Random Xid 61 and Xorg lock-up

I’ve had it happen again, this time I also got an Xid 8 right after the Xid 61. See attached logs
nvidia-bug-report.log.gz (70.6 KB)
dmesg.log.gz (23.4 KB)

I encountered this issue today.

Dec 15 11:21:44 muskrat kernel: NVRM: GPU at PCI:0000:09:00: GPU-5a2b009d-c14b-46e3-9865-3de04b4b0435
Dec 15 11:21:44 muskrat kernel: NVRM: GPU Board Serial Number:
Dec 15 11:21:44 muskrat kernel: NVRM: Xid (PCI:0000:09:00): 61, pid=2313, 0cb5(2d50) 00000000 00000000

System details:
Asus Pro WS X570-ACE
Ryzen 3900X
EVGA RTX 2070
Debian unstable
Kernel 5.2.14
Driver 430.64
Sawfish window manager, no compositor or desktop environment

When the Xid occurred I was watching the video on Save 90% on CONTRA: ROGUE CORPS on Steam and had another browser window running cookie clicker (on a different workspace, so not visible).

In my case the system did not freeze entirely, but any OpenGL activity caused everything to become very sluggish. Non-OpenGL applications ran normally when nothing was using OpenGL. Glxgears ran at under 10 fps. Despite the sluggishness I was able to close my programs normally. After I shut down Xorg I got a few instances of:

nvidia-modeset: WARNING: GPU:0: Lost display notification (0:0x00000000); continuing.
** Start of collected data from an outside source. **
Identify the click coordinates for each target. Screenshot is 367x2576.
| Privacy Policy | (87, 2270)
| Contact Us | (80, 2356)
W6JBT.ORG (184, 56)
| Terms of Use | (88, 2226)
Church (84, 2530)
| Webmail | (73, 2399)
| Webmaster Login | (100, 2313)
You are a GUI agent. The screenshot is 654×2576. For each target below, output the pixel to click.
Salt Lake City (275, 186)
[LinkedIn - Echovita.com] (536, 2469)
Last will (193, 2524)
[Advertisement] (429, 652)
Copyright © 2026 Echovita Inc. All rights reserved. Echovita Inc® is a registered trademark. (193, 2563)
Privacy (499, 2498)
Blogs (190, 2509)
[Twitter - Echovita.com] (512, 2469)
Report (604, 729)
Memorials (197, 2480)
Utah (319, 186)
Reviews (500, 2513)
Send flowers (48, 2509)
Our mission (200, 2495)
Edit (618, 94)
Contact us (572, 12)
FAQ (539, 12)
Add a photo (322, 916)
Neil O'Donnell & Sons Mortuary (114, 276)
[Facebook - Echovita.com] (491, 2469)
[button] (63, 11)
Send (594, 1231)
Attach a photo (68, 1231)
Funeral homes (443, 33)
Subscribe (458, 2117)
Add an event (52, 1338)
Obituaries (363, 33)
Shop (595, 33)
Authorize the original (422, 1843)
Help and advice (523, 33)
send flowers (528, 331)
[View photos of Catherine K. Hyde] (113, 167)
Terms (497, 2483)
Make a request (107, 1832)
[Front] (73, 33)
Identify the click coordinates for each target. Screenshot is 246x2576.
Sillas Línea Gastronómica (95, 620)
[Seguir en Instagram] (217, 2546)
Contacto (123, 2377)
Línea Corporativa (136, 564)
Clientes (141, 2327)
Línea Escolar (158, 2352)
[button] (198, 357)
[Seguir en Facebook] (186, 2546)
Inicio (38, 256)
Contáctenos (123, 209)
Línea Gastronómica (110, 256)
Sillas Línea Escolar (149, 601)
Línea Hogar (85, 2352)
I then rebooted because evidently the driver/GPU was not going to recover without.

I’ve had this Ryzen system for several weeks and this is the first time I’ve seen any Xid errors. Besides browsing the web I’ve also played Final Fantasy XIV and used Unity.

The same GPU was previously installed on a system with Asus Z170 Pro Gaming and Core i7-6700k. There were some stability issues, but those were more likely caused by other components, since they also occurred with a GTX 980 earlier. I never saw any Xid messages with that configuration, with either GPU, across a wide range of driver versions.

I have been running video clips on youtube; spotify along with few benchmarkslike glmark2 on below setup from last 5 weeks but not able to replicate issue so far.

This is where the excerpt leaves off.